Admin
Selasa, 23 Desember 2025


KAJEN — Dewan Perwakilan Rakyat Daerah (DPRD) Kabupaten Pekalongan menyampaikan dua Rancangan Peraturan Daerah (Raperda) inisiatif DPRD dalam Rapat Paripurna yang digelar di Gedung Rapat Paripurna DPRD Kabupaten Pekalongan, Rabu (24/12/2025).
Dua Raperda tersebut yakni Raperda tentang Penyelenggaraan Pendidikan Anak Usia Dini, Pendidikan Nonformal, dan Pendidikan Dasar, serta Raperda tentang Perlindungan Cagar Budaya.
Rapat Paripurna dipimpin Wakil Ketua DPRD Kabupaten Pekalongan, Ahmad Ridhowi dan dihadiri oleh Wakil Bupati Pekalongan H. Sukirman, S.S., M.S., Kapolres Pekalongan AKBP Rachmad C. Yusuf, S.I.K., M.Si, Kepala Kejaksaan Negeri Kabupaten Pekalongan Salman, S.H., M.H., Dandim 0710/Pekalongan yang mewakili, serta para Kepala Organisasi Perangkat Daerah (OPD) di lingkungan Pemerintah Kabupaten Pekalongan.
Ketua DPRD Kabupaten Pekalongan, Drs. H. Abdul Munir, M.M., menyampaikan bahwa pengajuan dua Raperda inisiatif DPRD tersebut merupakan wujud komitmen DPRD dalam memperkuat landasan hukum pembangunan daerah.
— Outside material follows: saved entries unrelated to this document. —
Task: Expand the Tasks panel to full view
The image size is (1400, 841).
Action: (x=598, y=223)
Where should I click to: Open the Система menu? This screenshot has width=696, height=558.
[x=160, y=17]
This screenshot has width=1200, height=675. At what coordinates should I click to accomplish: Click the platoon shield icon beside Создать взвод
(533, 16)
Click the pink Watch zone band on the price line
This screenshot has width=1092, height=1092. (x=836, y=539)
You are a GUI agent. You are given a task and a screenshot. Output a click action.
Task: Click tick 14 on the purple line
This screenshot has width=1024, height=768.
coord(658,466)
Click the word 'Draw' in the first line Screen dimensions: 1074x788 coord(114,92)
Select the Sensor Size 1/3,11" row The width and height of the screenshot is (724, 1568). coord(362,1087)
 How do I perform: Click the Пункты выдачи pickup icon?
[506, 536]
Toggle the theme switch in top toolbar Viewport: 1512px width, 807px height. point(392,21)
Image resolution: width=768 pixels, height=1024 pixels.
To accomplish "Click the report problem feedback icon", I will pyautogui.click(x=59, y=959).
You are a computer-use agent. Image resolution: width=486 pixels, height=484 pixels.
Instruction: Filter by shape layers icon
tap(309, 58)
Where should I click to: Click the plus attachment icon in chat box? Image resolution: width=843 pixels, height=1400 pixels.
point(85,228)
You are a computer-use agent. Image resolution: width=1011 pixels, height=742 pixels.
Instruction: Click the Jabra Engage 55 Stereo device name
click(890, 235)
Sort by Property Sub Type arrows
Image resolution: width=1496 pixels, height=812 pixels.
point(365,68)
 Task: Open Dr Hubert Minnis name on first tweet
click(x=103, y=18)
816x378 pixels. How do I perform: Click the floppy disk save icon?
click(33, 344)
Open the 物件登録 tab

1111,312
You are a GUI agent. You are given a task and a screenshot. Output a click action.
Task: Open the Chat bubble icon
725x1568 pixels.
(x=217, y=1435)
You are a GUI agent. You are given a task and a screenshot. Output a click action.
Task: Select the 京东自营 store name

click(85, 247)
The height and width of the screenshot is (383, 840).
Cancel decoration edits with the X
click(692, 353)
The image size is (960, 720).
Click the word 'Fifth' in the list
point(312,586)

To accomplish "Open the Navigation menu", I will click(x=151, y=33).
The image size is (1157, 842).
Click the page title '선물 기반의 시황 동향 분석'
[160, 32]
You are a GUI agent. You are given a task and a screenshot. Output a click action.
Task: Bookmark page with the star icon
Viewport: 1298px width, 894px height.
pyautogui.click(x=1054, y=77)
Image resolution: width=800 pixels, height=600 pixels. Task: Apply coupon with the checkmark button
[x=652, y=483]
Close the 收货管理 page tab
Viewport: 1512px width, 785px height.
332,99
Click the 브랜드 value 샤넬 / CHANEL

“Rancangan Peraturan Daerah tentang Penyelenggaraan Pendidikan Anak Usia Dini, Pendidikan Nonformal, dan Pendidikan Dasar kami susun untuk memastikan penyelenggaraan pendidikan di Kabupaten Pekalongan berjalan secara terarah, berkualitas, dan berkelanjutan. Pendidikan, khususnya pada usia dini, merupakan fondasi penting dalam membangun sumber daya manusia yang unggul,” ujarnya.
Terkait Raperda Perlindungan Cagar Budaya, Abdul Munir menegaskan pentingnya regulasi daerah sebagai upaya menjaga identitas dan jati diri daerah.
“Cagar budaya merupakan warisan berharga yang harus kita jaga bersama. Melalui peraturan daerah ini, kami berharap pelestarian cagar budaya dapat dilakukan secara lebih sistematis dengan melibatkan peran aktif masyarakat, sekaligus mendukung pengembangan ekonomi daerah berbasis budaya,” tambahnya.
Pada kesempatan tersebut, DPRD Kabupaten Pekalongan secara resmi menyampaikan kedua Raperda inisiatif tersebut kepada Wakil Bupati Pekalongan untuk disampaikan kepada Bupati Pekalongan dan selanjutnya dibahas bersama perangkat daerah terkait sesuai dengan ketentuan peraturan perundang-undangan.